Infusion centers are caught between climbing oncology volume, a workforce that hasn’t rebounded post-pandemic, and margin discipline that rules out the old answer of more chairs and more nurses. The operational lever has shifted to better demand pacing and more balanced workload distribution.
During an April 14 featured session at Becker’s Oncology Executive Summit, hosted by LeanTaaS, Marisa Quinn, DNP, RN, director of nursing for infusion services and cancer acute care at UCSF Health in San Francisco, and Pamela Tobias, senior director of customer success at LeanTaaS, walked through a decade of operational change at UCSF’s Helen Diller Family Comprehensive Cancer Center — an NCI-designated center running more than 100,000 infusion visits a year across 12 centers and 200-plus chairs.

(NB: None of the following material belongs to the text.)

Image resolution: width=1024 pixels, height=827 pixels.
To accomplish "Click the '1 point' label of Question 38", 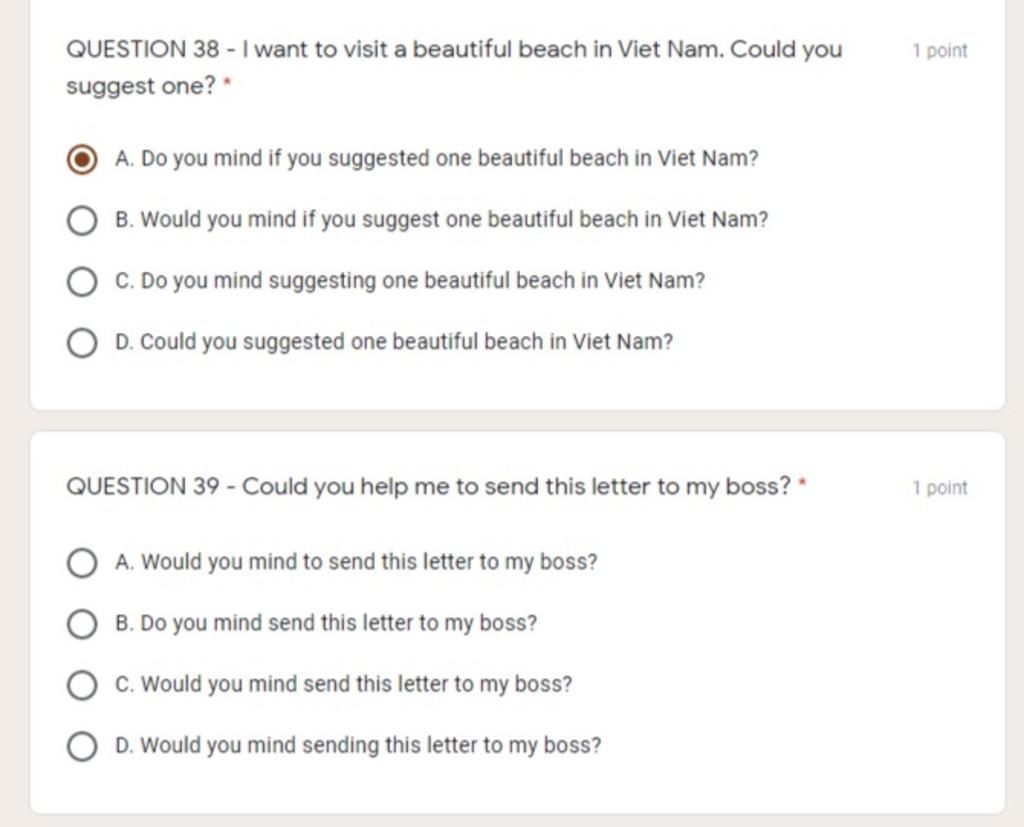I will click(940, 51).
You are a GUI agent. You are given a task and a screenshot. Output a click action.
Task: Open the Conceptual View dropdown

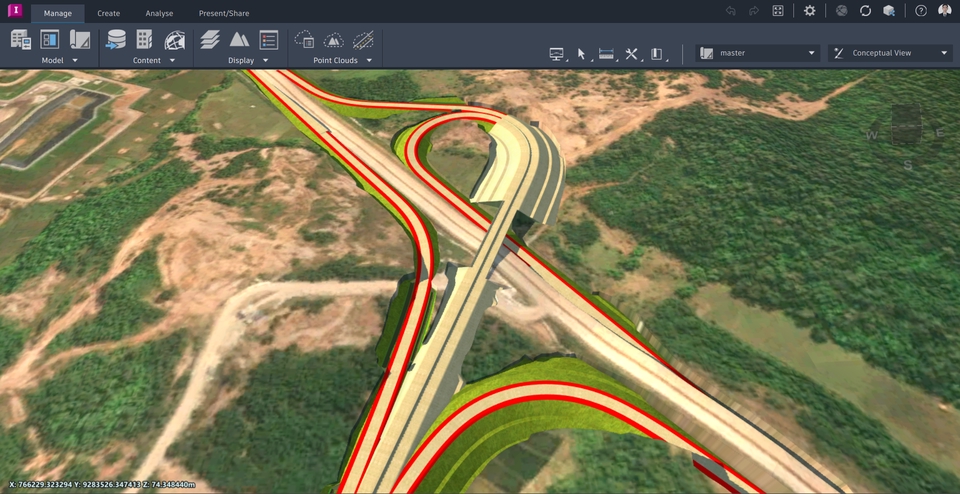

Note: Quotes have been edited for length and clarity.
1. Scheduling AI flattened the midday demand curve
UCSF began piloting LeanTaaS’s iQueue for Infusion Centers in 2016 after a patient told Dr. Quinn the center was “booking us like an airline, overbooked seats — and we have cancer and we don’t have time to wait.”

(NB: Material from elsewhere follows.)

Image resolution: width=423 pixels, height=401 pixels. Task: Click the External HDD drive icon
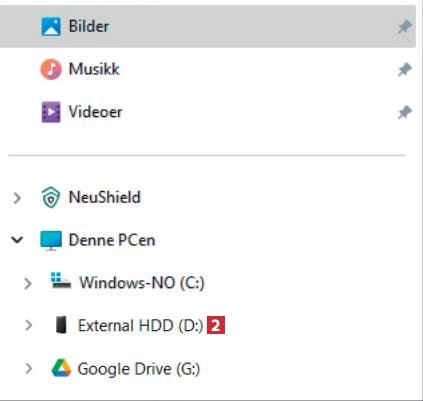pyautogui.click(x=61, y=325)
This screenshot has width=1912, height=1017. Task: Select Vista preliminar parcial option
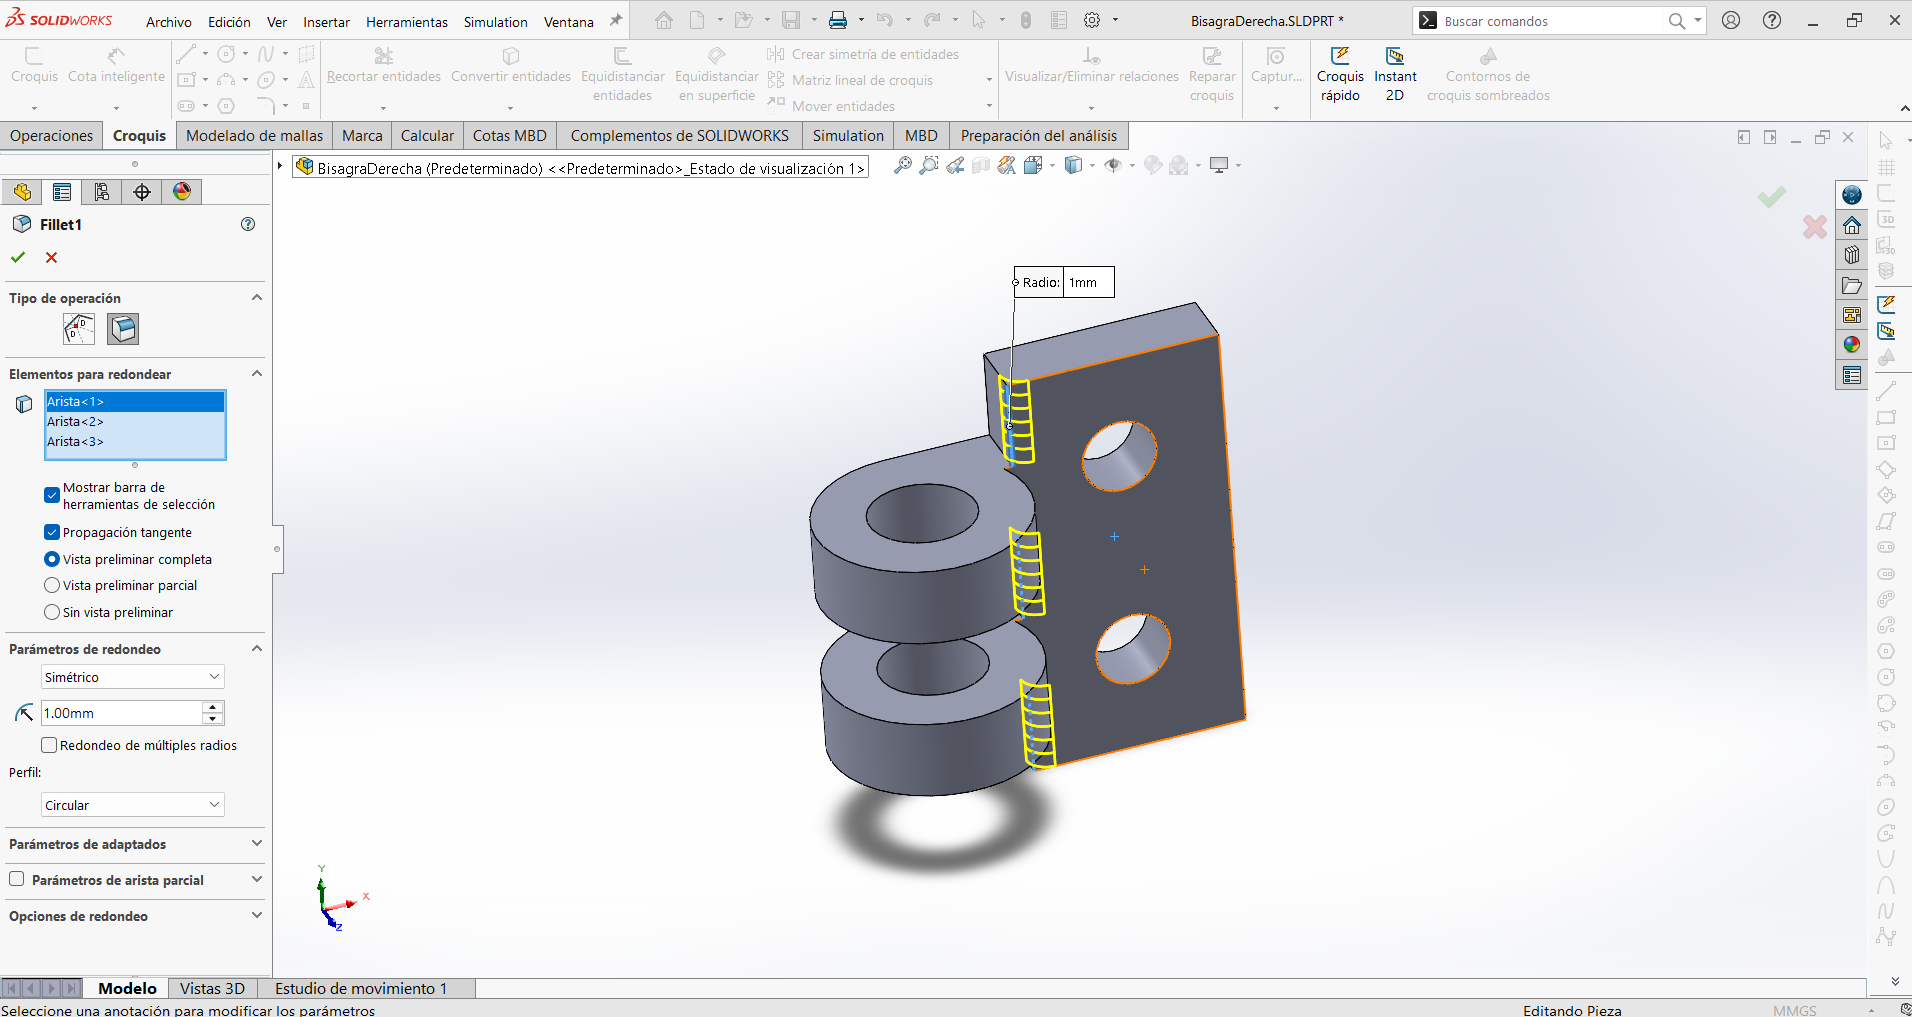(52, 585)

“We were scheduling using a rear view mirror,” Dr. Quinn said.
One year after implementation, the pilot unit saw a 31% reduction in waiting time at peak hours and 42% reduction in average hours over capacity. As UCSF expanded the tool across four additional sites, median wait times from check-in to seating held steady at 23 median minutes through the entire growth period.

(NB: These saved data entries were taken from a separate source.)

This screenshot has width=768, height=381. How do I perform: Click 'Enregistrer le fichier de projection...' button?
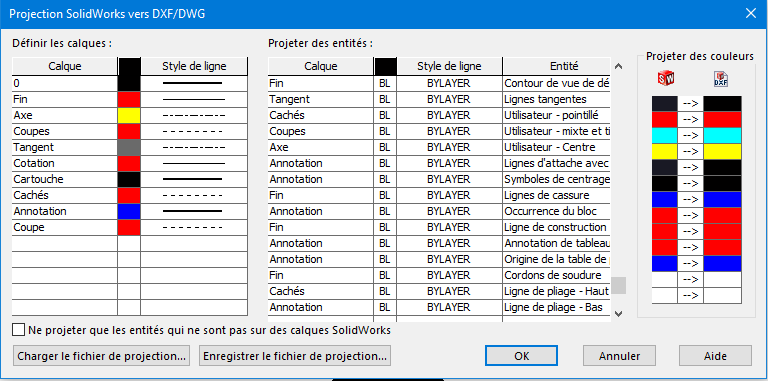295,356
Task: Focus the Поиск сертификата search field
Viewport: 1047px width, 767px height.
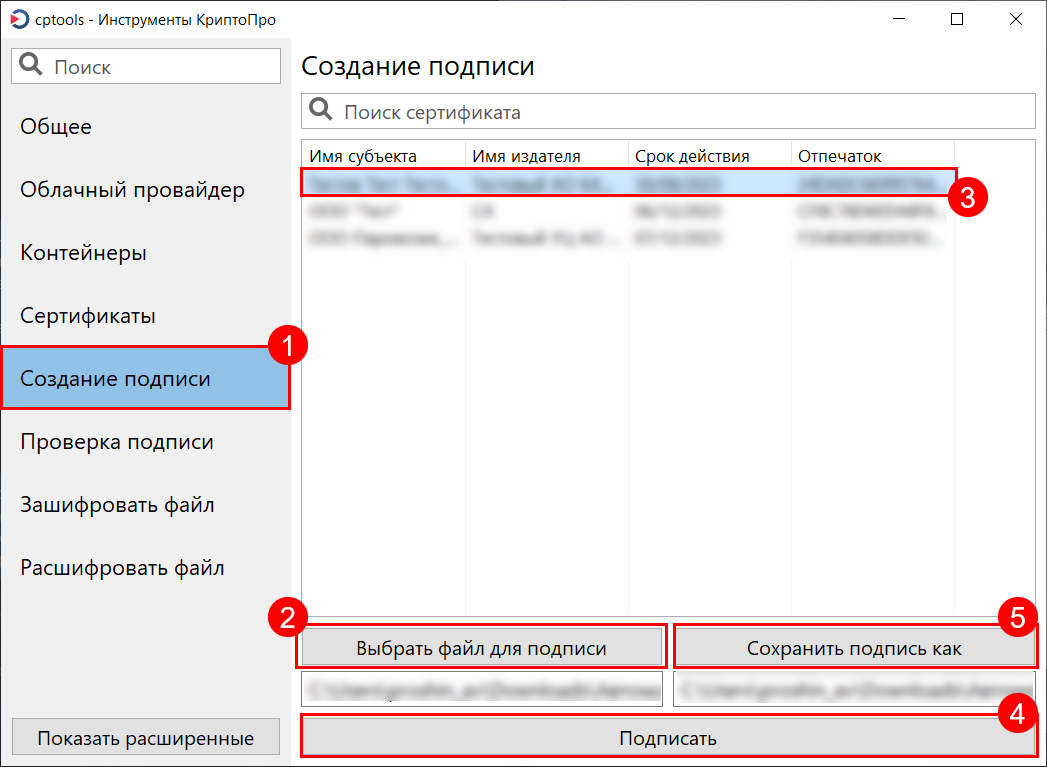Action: 680,112
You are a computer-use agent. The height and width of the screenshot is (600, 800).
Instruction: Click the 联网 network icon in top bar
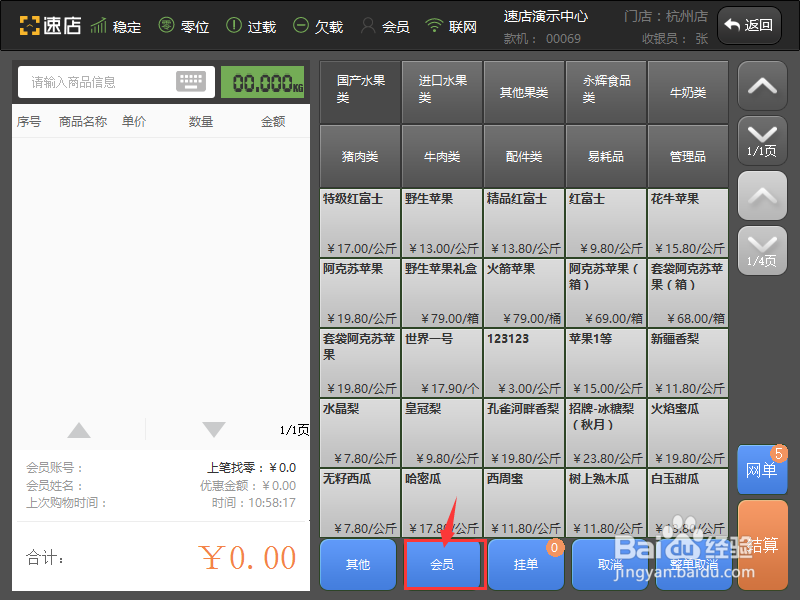click(x=435, y=26)
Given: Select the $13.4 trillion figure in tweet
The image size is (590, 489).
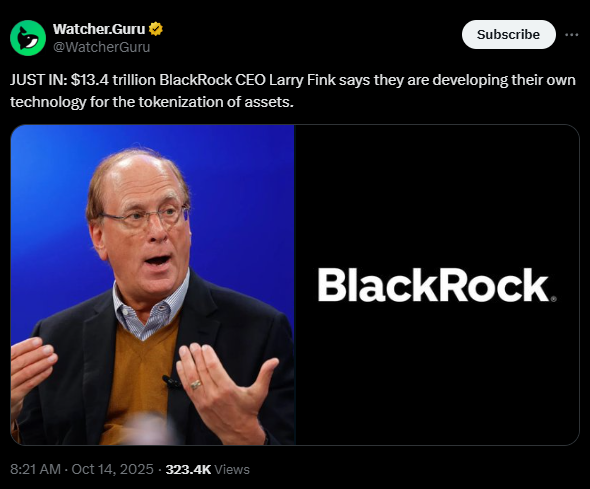Looking at the screenshot, I should 113,80.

2. AI-driven staffing rebalanced workload without removing clinical judgment
Now that patient scheduling had been solved, the team turned to another common bottleneck: workload distribution among nurses. In 2024, UCSF launched iQueue’s Patient Assignment tool, which recommends which nurse should take the next patient based on workload, skill mix and acuity, with the charge nurse retaining final say.
“This is AI as a copilot, augmenting decision making, not replacing it, and keeping clinical judgment at the center,” Dr. Quinn said.
Pilot post-survey results showed a 9% improvement in workload balance, a 9% productivity gain measured in patient hours per nurse hour, and 75% of nurses reporting improved assignment pacing.
3. Change management and integration drove adoption
After positive pilot results, UCSF deliberately slowed the rollout until the tool could integrate with its new workforce management platform via two-way API, on the view that adoption at scale needed deeper groundwork. Dr. Quinn’s three lessons from the journey: AI governance approval requires long lead times; change management starts with people and process, not technology; and real-time visibility for front-line staff — not just leaders — turns transparency into trust.
The financial case
UCSF is projecting $2.5 million in incremental revenue for 2025 over 2024 across just two campuses, net of implementation and maintenance costs — with no added administrative burden. For oncology leaders, the implication is that AI’s payoff in infusion operations stretches beyond chair-side automation and into the planning and staffing layers behind the schedule.